**Excerpted data**
● ● ● ● ● ● ●

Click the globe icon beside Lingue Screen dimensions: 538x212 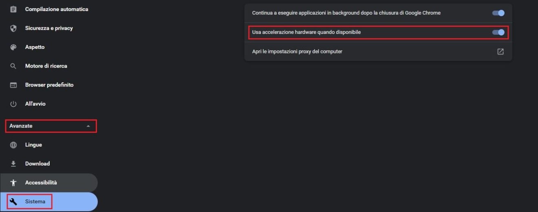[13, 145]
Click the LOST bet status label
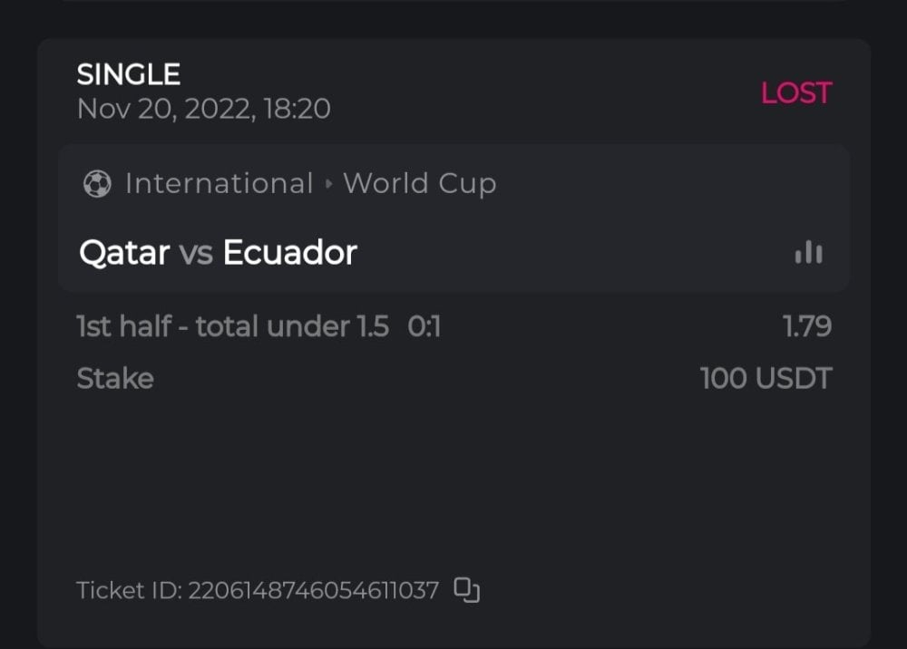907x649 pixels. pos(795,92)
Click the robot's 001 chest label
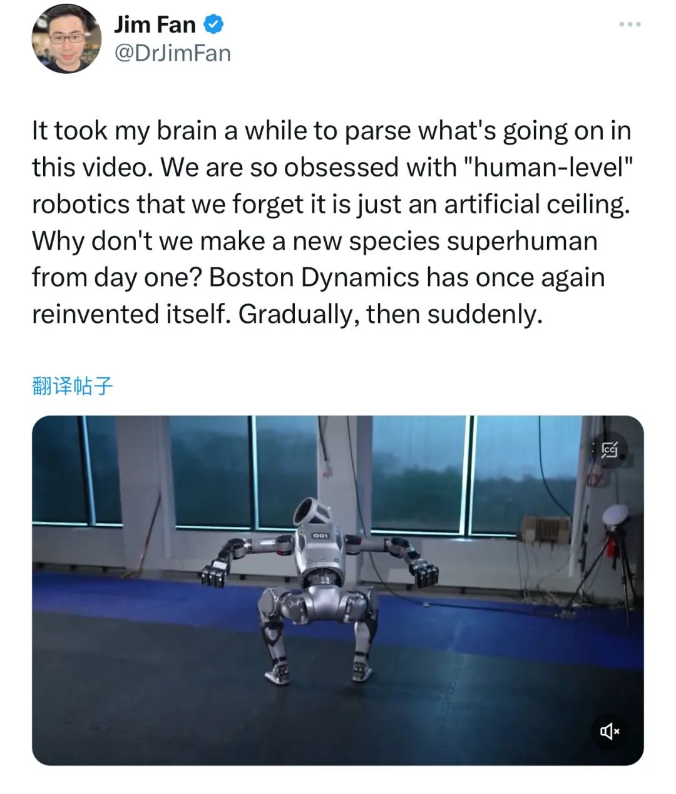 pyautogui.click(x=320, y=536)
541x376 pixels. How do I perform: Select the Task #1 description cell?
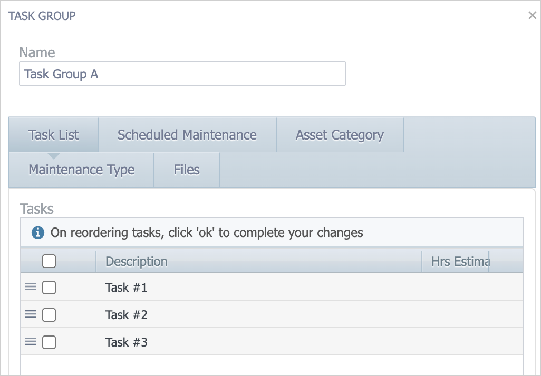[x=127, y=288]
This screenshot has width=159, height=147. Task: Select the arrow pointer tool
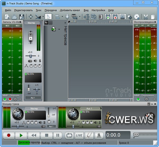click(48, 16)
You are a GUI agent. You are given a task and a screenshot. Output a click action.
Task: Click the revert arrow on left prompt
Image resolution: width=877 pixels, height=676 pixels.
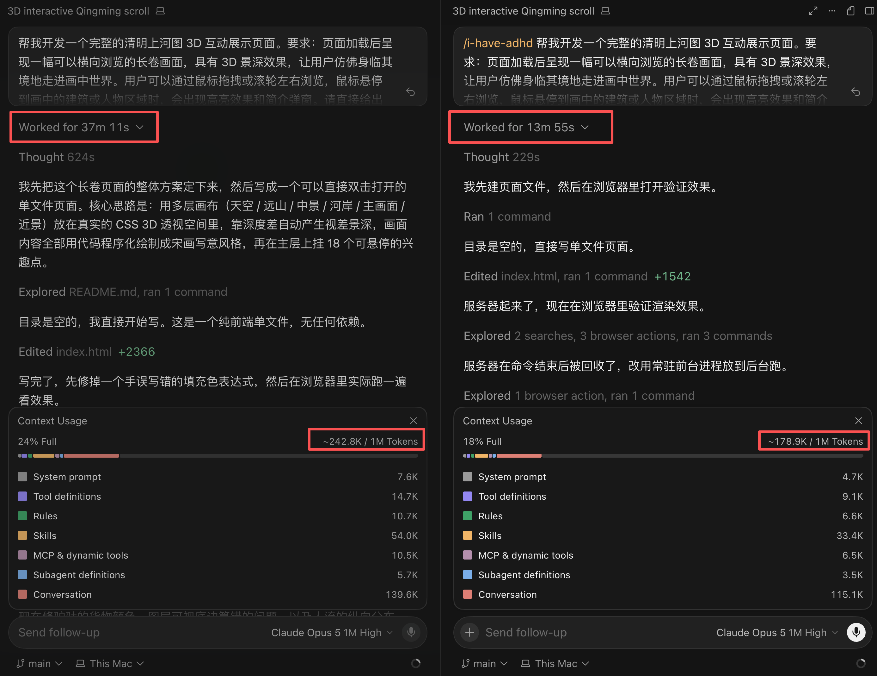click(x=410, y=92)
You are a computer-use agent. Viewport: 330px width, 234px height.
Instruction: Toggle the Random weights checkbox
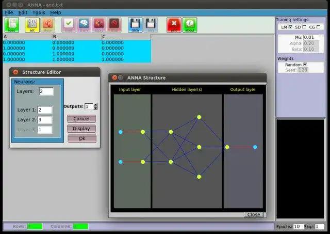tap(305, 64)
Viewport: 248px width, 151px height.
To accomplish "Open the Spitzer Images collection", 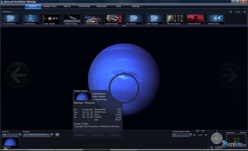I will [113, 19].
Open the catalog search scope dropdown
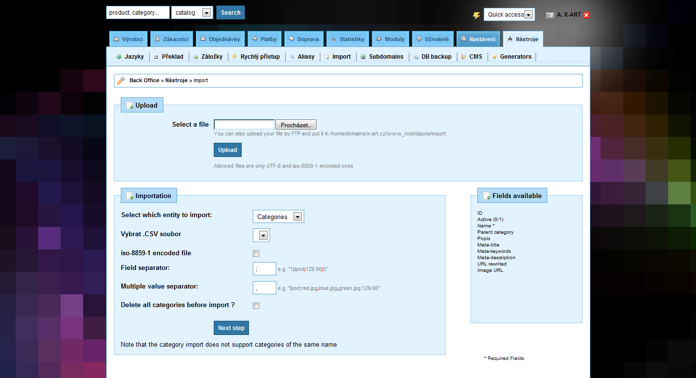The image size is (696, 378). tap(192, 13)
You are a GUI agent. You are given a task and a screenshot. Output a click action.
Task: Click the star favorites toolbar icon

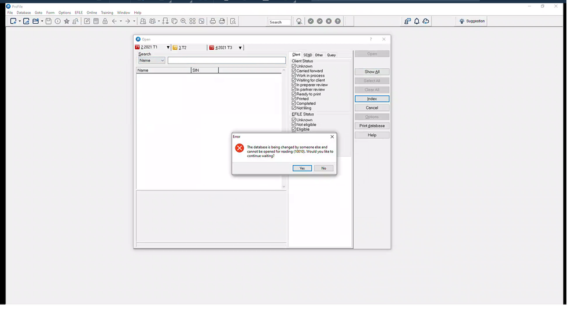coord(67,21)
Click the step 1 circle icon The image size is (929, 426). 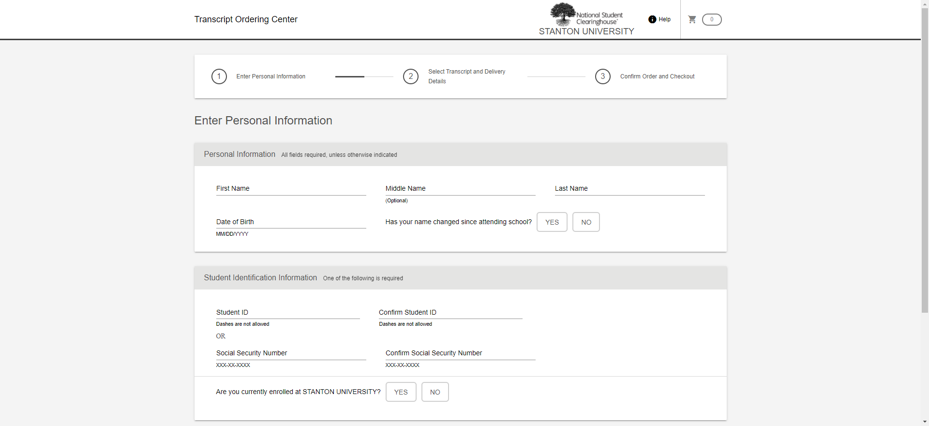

● ● ● ● ● ● ●

**What is being asked**
Omit the pictures, and please restate word for word the lines running from the line with "Open the catalog search scope dropdown" to the end of the entries.

**Exercise solution**
Open the catalog search scope dropdown
The image size is (696, 378). tap(192, 13)
You are a GUI agent. You are given a task and a screenshot. Output a click action.
Task: Click the star favorites toolbar icon

coord(67,21)
Click the step 1 circle icon The image size is (929, 426). 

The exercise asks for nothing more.